▶ _Exercise objective_: Repeat word for word the entries below that run from the line containing "57 神獣の好物はオムレツです (51, 249)" through the line containing "86 首先要畫肖像畫 (46, 358)", both included, and nothing else.

* Begin Raw records *

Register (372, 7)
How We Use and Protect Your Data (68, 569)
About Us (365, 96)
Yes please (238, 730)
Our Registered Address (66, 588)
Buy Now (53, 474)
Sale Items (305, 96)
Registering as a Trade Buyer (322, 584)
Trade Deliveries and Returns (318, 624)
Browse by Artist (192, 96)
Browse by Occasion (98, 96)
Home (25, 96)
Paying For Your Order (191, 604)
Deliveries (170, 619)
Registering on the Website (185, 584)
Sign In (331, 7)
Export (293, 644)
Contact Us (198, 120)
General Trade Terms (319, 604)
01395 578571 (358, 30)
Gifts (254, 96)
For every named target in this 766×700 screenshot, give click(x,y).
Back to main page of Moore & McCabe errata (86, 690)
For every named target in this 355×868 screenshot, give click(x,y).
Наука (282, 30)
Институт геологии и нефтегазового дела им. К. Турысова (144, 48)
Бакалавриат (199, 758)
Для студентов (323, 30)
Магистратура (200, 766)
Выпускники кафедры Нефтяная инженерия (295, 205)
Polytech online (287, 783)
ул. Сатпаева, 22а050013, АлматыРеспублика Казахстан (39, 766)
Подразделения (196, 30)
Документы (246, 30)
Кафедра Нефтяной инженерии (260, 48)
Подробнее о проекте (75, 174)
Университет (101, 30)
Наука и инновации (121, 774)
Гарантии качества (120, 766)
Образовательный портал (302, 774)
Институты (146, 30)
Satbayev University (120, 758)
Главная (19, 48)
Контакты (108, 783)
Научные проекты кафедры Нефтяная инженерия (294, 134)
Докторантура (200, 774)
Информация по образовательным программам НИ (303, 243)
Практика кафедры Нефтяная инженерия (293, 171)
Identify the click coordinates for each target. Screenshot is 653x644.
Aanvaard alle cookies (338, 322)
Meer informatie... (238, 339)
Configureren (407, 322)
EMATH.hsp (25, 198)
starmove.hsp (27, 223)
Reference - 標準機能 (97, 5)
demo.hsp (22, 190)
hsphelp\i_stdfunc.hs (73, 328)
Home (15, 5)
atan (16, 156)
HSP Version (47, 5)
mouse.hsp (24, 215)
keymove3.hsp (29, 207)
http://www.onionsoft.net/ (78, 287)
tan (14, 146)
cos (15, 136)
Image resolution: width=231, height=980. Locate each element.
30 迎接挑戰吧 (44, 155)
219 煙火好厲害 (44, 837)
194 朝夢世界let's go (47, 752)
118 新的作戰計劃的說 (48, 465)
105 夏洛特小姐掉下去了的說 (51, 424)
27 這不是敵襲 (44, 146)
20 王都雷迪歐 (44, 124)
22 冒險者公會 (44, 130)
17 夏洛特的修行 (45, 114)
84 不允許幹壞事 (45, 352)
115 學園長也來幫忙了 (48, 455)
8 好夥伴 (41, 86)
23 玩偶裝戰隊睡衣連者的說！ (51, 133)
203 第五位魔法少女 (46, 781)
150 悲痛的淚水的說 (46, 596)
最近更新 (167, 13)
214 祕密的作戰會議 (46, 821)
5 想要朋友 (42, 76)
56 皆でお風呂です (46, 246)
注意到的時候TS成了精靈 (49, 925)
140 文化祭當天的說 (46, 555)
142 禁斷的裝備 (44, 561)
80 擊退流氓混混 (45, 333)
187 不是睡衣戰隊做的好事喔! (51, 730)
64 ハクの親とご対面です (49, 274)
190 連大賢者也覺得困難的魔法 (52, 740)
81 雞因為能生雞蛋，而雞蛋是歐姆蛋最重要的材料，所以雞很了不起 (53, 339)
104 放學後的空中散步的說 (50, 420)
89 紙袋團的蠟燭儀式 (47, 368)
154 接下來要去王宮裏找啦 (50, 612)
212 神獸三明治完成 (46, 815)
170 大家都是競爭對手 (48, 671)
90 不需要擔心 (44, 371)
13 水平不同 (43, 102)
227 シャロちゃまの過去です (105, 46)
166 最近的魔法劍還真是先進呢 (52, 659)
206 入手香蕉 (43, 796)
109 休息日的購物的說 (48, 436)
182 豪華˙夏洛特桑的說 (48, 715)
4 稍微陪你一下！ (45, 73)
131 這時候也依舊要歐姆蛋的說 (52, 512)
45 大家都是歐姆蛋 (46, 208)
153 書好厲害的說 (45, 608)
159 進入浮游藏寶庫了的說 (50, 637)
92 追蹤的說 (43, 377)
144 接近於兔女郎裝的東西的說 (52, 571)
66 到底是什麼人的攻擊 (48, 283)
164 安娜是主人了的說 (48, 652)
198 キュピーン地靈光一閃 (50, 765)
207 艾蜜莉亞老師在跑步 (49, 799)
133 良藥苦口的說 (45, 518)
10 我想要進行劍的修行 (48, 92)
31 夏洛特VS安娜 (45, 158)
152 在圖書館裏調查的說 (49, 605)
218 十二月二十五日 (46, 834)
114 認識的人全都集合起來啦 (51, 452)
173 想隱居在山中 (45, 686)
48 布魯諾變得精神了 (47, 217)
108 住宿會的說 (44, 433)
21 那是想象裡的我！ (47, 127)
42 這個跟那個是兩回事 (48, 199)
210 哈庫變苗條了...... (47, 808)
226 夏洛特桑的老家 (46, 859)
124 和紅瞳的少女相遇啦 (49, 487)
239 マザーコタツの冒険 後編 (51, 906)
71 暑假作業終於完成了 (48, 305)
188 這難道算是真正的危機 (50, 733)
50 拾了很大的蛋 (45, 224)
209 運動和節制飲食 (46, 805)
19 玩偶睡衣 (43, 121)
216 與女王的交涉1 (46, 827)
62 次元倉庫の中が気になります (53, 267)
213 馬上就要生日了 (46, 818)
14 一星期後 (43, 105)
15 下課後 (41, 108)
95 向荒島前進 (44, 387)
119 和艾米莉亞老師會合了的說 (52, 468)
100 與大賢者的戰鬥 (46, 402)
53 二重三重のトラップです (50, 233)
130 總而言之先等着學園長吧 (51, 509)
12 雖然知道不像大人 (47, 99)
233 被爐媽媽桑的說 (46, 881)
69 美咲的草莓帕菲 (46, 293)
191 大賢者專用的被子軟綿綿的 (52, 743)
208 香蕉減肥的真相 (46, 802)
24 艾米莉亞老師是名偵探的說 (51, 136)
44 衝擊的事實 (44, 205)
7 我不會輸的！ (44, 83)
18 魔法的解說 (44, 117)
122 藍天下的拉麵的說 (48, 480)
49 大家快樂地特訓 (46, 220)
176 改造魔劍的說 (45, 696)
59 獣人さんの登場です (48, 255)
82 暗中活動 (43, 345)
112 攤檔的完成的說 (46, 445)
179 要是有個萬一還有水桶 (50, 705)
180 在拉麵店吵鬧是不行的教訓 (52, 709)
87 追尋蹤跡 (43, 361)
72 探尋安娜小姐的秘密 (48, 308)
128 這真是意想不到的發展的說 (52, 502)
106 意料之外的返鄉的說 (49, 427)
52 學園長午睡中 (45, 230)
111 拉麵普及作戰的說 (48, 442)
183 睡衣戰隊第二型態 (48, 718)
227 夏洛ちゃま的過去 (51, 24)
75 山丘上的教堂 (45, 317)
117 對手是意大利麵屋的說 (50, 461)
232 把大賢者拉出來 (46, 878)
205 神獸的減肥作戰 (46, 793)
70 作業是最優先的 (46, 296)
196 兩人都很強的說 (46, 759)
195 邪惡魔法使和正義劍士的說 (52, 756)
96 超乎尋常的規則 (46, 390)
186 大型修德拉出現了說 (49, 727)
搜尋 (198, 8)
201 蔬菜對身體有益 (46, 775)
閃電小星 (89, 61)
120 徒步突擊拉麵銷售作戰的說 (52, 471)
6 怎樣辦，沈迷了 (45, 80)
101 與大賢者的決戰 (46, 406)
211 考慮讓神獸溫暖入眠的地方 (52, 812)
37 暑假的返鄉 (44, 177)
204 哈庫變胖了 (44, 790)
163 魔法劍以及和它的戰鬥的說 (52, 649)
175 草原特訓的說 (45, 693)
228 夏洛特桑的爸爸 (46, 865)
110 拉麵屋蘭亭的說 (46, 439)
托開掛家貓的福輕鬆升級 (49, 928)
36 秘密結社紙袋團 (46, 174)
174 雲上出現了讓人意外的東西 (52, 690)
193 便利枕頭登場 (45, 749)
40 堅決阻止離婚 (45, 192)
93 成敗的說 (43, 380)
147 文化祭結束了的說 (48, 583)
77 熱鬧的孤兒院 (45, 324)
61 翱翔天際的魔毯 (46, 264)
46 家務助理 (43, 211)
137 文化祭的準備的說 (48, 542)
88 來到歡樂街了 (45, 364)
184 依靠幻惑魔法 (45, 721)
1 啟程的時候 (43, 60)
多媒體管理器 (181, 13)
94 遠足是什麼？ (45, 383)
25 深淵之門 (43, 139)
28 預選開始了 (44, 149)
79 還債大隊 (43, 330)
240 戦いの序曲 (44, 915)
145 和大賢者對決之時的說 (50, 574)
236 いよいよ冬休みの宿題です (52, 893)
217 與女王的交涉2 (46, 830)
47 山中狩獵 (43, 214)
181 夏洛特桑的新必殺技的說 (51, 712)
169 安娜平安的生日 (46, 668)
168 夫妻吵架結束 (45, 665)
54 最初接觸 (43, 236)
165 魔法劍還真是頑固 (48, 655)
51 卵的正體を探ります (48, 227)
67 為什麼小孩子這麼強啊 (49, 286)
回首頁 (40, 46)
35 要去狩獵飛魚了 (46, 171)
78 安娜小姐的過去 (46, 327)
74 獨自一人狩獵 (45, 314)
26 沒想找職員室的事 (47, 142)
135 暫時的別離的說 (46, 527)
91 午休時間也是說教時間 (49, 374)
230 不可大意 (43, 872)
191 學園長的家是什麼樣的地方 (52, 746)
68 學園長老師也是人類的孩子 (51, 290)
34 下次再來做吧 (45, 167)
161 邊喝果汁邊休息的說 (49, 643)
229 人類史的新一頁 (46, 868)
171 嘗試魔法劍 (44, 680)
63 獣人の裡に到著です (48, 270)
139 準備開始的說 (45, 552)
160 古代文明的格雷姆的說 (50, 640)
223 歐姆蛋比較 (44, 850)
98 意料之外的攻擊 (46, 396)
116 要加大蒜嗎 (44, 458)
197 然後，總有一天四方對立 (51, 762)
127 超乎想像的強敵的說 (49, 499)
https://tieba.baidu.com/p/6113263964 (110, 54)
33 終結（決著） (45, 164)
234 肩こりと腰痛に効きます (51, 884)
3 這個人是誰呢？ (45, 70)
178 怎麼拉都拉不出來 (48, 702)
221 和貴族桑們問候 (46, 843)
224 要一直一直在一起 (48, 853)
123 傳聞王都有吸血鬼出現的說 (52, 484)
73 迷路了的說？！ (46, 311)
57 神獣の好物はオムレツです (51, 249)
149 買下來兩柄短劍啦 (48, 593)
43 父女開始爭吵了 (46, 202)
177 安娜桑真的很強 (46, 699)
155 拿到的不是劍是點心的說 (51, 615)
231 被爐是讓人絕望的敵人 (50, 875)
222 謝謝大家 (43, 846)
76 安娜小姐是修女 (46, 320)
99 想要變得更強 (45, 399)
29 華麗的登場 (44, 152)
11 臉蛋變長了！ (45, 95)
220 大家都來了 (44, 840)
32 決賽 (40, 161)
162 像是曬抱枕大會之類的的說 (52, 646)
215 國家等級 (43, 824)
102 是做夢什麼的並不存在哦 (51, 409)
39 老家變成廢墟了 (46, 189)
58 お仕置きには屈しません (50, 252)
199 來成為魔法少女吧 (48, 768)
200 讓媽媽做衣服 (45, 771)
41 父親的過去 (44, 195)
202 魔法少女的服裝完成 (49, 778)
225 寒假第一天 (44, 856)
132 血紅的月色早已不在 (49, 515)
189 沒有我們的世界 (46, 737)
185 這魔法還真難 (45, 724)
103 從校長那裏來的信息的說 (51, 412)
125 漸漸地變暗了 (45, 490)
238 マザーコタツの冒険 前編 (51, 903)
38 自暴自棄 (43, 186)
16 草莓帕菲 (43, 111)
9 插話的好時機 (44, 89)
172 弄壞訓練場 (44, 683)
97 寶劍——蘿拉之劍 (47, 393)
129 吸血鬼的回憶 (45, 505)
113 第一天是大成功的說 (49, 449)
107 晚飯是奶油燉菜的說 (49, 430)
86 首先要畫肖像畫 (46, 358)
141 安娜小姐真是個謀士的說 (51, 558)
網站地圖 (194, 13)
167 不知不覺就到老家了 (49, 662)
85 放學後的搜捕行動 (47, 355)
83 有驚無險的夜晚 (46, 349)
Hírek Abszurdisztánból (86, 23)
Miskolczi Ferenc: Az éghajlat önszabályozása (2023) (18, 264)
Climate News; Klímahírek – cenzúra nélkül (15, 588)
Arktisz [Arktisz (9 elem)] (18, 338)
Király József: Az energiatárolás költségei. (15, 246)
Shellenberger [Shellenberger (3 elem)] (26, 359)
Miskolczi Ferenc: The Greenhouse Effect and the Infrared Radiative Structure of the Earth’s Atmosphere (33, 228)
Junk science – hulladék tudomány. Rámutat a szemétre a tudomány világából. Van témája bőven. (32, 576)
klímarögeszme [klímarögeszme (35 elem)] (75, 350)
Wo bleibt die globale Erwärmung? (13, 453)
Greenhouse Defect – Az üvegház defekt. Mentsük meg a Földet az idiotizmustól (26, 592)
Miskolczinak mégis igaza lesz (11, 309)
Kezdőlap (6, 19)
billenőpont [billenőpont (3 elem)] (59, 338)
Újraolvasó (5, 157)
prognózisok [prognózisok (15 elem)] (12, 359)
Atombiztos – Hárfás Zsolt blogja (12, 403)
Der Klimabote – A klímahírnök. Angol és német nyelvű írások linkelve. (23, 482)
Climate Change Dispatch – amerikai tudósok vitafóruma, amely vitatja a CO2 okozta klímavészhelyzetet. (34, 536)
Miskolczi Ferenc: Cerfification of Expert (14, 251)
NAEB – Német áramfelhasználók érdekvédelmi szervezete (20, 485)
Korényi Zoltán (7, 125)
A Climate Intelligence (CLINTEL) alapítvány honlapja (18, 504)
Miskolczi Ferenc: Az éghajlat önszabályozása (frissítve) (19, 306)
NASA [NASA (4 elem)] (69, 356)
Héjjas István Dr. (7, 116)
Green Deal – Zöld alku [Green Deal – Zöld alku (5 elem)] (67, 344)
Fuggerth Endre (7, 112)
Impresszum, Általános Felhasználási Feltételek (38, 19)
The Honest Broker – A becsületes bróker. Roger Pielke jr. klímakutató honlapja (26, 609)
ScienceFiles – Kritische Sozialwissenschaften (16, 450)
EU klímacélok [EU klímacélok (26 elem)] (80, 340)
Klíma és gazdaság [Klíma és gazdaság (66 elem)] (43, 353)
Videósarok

* End Raw records *

▶ _Response below_:
57 神獣の好物はオムレツです (51, 249)
149 買下來兩柄短劍啦 (48, 593)
43 父女開始爭吵了 (46, 202)
177 安娜桑真的很強 (46, 699)
155 拿到的不是劍是點心的說 (51, 615)
231 被爐是讓人絕望的敵人 (50, 875)
222 謝謝大家 (43, 846)
76 安娜小姐是修女 (46, 320)
99 想要變得更強 (45, 399)
29 華麗的登場 (44, 152)
11 臉蛋變長了！ (45, 95)
220 大家都來了 (44, 840)
32 決賽 (40, 161)
162 像是曬抱枕大會之類的的說 (52, 646)
215 國家等級 (43, 824)
102 是做夢什麼的並不存在哦 (51, 409)
39 老家變成廢墟了 (46, 189)
58 お仕置きには屈しません (50, 252)
199 來成為魔法少女吧 (48, 768)
200 讓媽媽做衣服 (45, 771)
41 父親的過去 (44, 195)
202 魔法少女的服裝完成 (49, 778)
225 寒假第一天 (44, 856)
132 血紅的月色早已不在 (49, 515)
189 沒有我們的世界 (46, 737)
185 這魔法還真難 (45, 724)
103 從校長那裏來的信息的說 (51, 412)
125 漸漸地變暗了 (45, 490)
238 マザーコタツの冒険 前編 (51, 903)
38 自暴自棄 (43, 186)
16 草莓帕菲 (43, 111)
9 插話的好時機 (44, 89)
172 弄壞訓練場 (44, 683)
97 寶劍——蘿拉之劍 (47, 393)
129 吸血鬼的回憶 (45, 505)
113 第一天是大成功的說 (49, 449)
107 晚飯是奶油燉菜的說 (49, 430)
86 首先要畫肖像畫 (46, 358)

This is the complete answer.